Software as a Darwinian Act

The point of this article is to enjoin software developers everywhere:

Write immortal code

This seemingly simple goal unpacks to explain every guideline and rule ever invented to legislate better software. At the same time, it is very easy to apply: just ask yourself, "What can I do to help this chunk of code I'm writing to outlive me?"

The trick is to adopt a Darwinian point of view: the ultimate goal of every organism is to ensure the immortality of its genes. In the biological world, the only mechanism available is to provide the best possible opportunity for offspring to survive and propagate. The measure of success is the differential advantage in the reproduction rate; the competitive dynamics favours the successful over the course of time and thus in time works to the betterment of the species (more of the species becomes more successful)

The introduction of 'cultural' information - that is, information which is not encoded via genes, but rather transmitted among individual organisms and which is capable of surviving individuals - expands the dynamics of evolution. The wide distribution of "good" cultural information (e.g., wash your hands before eating) also works to improve the relative success of the species. We therefore can consider a species as being the entire collection of biological and cultural information associated with it, moving forward through time.

Now, our cultural artifacts, including songs, games, software, documentation, rants from the pulpit or blog, new hairstyles or ways of making furniture, all compete in the Darwinian jungle of cultural as our biological offspring competes in the Darwinian jungle of nature. Welcome to planet Darwin. Everyone's a player.

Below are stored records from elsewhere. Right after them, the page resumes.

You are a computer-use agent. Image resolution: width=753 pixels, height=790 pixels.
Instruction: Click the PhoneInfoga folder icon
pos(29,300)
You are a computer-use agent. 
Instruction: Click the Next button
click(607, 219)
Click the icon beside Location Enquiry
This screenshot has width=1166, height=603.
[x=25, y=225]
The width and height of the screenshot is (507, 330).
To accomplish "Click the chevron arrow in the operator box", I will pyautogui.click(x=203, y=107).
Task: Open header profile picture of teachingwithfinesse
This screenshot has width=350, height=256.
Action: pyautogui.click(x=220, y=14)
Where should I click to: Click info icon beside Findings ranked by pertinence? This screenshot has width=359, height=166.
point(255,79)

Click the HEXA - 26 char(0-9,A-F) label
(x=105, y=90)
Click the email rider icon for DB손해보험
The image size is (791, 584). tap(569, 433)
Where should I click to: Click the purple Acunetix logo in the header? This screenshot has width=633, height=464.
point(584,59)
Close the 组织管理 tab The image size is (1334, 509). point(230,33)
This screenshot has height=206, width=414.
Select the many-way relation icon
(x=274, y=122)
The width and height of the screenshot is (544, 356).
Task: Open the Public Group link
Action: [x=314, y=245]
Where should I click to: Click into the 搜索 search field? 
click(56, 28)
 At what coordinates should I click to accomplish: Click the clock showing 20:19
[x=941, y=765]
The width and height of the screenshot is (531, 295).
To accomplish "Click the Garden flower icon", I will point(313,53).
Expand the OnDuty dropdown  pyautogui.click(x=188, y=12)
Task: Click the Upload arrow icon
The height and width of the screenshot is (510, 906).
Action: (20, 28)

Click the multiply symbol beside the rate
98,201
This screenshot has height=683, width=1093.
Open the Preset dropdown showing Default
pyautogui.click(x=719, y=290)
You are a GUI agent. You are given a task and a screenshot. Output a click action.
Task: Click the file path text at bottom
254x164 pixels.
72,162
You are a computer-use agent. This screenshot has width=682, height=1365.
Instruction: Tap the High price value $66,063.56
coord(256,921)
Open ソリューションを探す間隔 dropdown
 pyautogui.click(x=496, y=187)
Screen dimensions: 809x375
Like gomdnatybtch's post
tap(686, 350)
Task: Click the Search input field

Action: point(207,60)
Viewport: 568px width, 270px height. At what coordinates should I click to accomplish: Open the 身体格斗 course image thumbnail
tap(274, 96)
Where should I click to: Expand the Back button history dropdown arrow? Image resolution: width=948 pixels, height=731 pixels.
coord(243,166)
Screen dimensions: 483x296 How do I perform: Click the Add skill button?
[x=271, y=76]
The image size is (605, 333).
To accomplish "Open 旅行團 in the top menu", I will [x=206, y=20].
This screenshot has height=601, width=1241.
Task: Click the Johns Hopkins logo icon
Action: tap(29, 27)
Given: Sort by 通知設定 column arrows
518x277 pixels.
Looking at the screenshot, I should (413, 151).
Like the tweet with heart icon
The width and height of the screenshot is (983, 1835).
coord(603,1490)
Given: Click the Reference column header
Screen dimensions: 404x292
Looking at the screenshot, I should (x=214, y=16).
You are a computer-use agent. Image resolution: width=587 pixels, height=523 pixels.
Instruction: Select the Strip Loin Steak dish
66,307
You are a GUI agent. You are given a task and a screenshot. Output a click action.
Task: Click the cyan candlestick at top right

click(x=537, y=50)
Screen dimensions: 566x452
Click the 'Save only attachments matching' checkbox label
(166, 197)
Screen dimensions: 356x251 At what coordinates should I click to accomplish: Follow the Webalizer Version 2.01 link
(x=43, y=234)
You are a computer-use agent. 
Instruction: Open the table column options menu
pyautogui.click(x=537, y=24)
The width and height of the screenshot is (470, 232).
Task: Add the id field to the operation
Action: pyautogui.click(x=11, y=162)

OK, so tell me again about immortality? Right... think of your code as a little snippet with a life of its own. What snippet of code is the most successful, ever, so far? We could measure this concretely by associating the number of CPU cycles it (over all of its copies) has consumed. It's probably some little timing loop in a widely deployed operating system. It's critical (hence always required); it's useful (that's why it's there in the first place); it's efficient (else it would have been re-written to be more efficient). Interesting that the measure of success (CPU cycles) is also the factor being minimized in finding the optimally successful snippet for the job.